## Directions
Please print each record exactly, omitting none of them.

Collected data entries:
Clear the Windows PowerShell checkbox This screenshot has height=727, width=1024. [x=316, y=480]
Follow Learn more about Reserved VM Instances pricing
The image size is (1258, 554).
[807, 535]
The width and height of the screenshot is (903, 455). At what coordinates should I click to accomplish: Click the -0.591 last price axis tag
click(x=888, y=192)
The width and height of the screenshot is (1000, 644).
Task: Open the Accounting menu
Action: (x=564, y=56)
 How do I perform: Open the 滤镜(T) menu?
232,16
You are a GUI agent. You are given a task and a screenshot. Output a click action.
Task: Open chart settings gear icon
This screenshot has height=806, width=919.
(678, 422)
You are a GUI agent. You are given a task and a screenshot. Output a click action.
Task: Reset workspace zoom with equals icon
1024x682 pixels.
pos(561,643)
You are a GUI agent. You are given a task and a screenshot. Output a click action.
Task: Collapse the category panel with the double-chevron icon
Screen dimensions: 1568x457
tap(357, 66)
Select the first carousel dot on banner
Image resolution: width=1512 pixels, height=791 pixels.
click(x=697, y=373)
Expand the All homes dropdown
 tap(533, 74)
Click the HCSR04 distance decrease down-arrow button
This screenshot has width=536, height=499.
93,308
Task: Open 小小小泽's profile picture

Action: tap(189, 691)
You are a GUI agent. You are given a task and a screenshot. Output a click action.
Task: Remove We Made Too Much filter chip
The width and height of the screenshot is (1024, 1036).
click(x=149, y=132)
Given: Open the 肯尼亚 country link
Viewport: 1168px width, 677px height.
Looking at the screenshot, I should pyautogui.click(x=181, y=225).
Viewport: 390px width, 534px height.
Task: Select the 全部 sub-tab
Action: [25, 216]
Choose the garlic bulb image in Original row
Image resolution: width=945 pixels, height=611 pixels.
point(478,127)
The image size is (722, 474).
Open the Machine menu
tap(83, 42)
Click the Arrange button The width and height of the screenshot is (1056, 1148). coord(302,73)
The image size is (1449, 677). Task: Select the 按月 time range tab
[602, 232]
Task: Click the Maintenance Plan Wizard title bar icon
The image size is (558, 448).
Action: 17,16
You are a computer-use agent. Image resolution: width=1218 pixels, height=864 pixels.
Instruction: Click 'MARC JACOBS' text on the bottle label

## Response area
Clear the Windows PowerShell checkbox This screenshot has height=727, width=1024. [x=316, y=480]
Follow Learn more about Reserved VM Instances pricing
The image size is (1258, 554).
[807, 535]
The width and height of the screenshot is (903, 455). At what coordinates should I click to accomplish: Click the -0.591 last price axis tag
click(x=888, y=192)
The width and height of the screenshot is (1000, 644).
Task: Open the Accounting menu
Action: (x=564, y=56)
 How do I perform: Open the 滤镜(T) menu?
232,16
You are a GUI agent. You are given a task and a screenshot. Output a click action.
Task: Open chart settings gear icon
This screenshot has height=806, width=919.
(678, 422)
You are a GUI agent. You are given a task and a screenshot. Output a click action.
Task: Reset workspace zoom with equals icon
1024x682 pixels.
pos(561,643)
You are a GUI agent. You are given a task and a screenshot. Output a click action.
Task: Collapse the category panel with the double-chevron icon
Screen dimensions: 1568x457
tap(357, 66)
Select the first carousel dot on banner
Image resolution: width=1512 pixels, height=791 pixels.
click(x=697, y=373)
Expand the All homes dropdown
 tap(533, 74)
Click the HCSR04 distance decrease down-arrow button
This screenshot has width=536, height=499.
93,308
Task: Open 小小小泽's profile picture

Action: tap(189, 691)
You are a GUI agent. You are given a task and a screenshot. Output a click action.
Task: Remove We Made Too Much filter chip
The width and height of the screenshot is (1024, 1036).
click(x=149, y=132)
Given: Open the 肯尼亚 country link
Viewport: 1168px width, 677px height.
Looking at the screenshot, I should pyautogui.click(x=181, y=225).
Viewport: 390px width, 534px height.
Task: Select the 全部 sub-tab
Action: [25, 216]
Choose the garlic bulb image in Original row
Image resolution: width=945 pixels, height=611 pixels.
point(478,127)
The image size is (722, 474).
Open the Machine menu
tap(83, 42)
Click the Arrange button The width and height of the screenshot is (1056, 1148). coord(302,73)
The image size is (1449, 677). Task: Select the 按月 time range tab
[602, 232]
Task: Click the Maintenance Plan Wizard title bar icon
The image size is (558, 448).
Action: 17,16
You are a computer-use agent. Image resolution: width=1218 pixels, height=864 pixels.
Instruction: Click 'MARC JACOBS' text on the bottle label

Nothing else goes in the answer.